Fernand Khnopff, The Sphinx or The Caresses (Kunst - Die Zärtlichkeit der Sphinx)


Musée Royaux des Beaux-Arts, Brussels

Date: 1896
Technique: Oil on canvas, 50 × 150 cm

On one level, it seems likely that this painting was inspired by Honoré de Balzac's story "A Passion in the Desert." It recounted the strange love that developed between a soldier of Napoleon's army, lost in the Egyptian wastes, and a female panther. Balzac described the animal's sinuous body and movements, her spots and ringed tail, and the soldier's caresses.
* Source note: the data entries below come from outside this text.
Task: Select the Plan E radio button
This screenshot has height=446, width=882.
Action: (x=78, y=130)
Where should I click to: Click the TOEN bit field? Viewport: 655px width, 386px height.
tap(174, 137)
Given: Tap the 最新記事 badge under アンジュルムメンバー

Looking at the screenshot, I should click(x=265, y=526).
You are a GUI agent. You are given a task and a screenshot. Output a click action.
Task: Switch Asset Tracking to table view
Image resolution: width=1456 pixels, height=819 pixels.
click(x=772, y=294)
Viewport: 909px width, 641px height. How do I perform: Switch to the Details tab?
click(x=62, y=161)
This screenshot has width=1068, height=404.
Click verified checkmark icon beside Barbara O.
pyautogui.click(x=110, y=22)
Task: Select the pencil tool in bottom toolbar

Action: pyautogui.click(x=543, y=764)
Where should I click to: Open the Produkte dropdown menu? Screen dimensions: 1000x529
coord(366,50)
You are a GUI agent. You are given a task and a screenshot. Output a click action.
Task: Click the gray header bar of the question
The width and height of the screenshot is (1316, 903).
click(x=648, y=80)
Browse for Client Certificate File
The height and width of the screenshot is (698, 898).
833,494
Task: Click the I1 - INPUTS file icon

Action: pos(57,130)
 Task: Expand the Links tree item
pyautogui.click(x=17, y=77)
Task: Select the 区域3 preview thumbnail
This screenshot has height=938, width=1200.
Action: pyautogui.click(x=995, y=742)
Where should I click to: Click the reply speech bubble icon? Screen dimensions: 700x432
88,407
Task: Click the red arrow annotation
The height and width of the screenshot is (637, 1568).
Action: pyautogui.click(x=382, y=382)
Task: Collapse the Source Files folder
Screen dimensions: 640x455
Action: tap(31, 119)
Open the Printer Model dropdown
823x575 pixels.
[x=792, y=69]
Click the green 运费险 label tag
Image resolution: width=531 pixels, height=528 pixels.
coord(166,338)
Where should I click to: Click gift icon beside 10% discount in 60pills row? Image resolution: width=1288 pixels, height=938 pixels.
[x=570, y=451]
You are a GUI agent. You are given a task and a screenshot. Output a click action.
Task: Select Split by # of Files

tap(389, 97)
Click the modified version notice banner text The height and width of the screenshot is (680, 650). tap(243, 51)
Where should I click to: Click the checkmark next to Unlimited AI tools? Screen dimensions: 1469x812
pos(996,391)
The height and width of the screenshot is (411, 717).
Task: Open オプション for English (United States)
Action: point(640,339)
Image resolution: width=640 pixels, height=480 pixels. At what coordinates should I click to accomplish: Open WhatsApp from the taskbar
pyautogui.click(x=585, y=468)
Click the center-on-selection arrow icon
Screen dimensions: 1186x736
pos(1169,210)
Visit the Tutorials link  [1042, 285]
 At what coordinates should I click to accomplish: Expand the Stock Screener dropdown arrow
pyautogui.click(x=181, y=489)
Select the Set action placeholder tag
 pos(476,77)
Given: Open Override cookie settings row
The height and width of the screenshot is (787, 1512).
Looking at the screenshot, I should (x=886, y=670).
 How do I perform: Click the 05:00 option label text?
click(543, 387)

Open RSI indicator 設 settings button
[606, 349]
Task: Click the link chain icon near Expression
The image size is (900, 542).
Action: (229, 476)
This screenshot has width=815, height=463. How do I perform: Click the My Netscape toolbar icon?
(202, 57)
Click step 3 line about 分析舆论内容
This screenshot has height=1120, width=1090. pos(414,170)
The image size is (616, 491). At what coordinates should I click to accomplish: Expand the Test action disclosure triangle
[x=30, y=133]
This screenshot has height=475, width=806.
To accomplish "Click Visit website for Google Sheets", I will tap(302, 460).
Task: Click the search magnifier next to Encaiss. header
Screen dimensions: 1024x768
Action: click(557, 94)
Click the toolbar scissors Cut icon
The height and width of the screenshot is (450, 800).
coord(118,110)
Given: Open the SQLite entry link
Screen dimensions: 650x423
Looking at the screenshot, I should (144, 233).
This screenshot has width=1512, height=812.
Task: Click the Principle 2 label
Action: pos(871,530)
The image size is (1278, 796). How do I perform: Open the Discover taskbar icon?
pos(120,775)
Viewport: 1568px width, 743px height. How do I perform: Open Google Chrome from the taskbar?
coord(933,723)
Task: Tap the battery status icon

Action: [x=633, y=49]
But of course this is not a panther, not even a cheetah, though Khnopff painted a cheetah's body. This is a sphinx. Enigmatic and dangerous, it was one of the common guises for a fin-de-siècle femme fatale. Through mythology or the mysterious Orient, women could be presented as exotic and voluptuous -- that is, in ways that were subject to deeply felt anxieties but whose representation lay outside the boundaries of convention. In the popular imagination, even in the scientific literature, women were not regarded as fully rational beings, and their impulses, unchecked, posed a threat. Consider art nouveau's other femmes fatales: Medusa, the snake-haired Gorgon, whose look turned men to stone, and Salomé, whose dance was rewarded with the head of John the Baptist.

The sphinx devoured all who failed to answer her riddle: "What walks on four legs, two legs, and three legs?" So it is natural to see Khnopff's youth as Oedipus, who answered her: "Man, crawling as a baby, walking an adult, and using a cane when old." Already in ancient times, the sphinx had come to represent knowledge, of good and evil, life and death. In William Butler Yeats' poem, "The Double Vision of Michael Robartes," she "lashed her tail; her eyes lit by the / moon / gazed upon all things known, all things / unknown, / In triumph of intellect / With motionless head erect."

In another way, the youth can be seen as a symbolic portrait of the artist, and the painting as alluding to art itself. At times it has been called L'Art. The pansy above the youth's ear (in French pensée means both "pansy" and "thought") was an emblem Khnopff sometimes used as his signature. The sphinx (like almost all of Khnopff's females) resembles the artist's sister Margueritte. For that matter, the youth resembles her as well, and this androgyny accounts for much of the painting's unsettling effect. Androgyny was central to the notion of art espoused by Khnopff's friend Joséphin Péladan, a novelist, spiritualist, and descendant, he claimed, of the Magi. In art alone could the union of male and female -- creation -- be complete. Khnopff has been called a "painter of the invisible," his images merely physical expressions of an idea.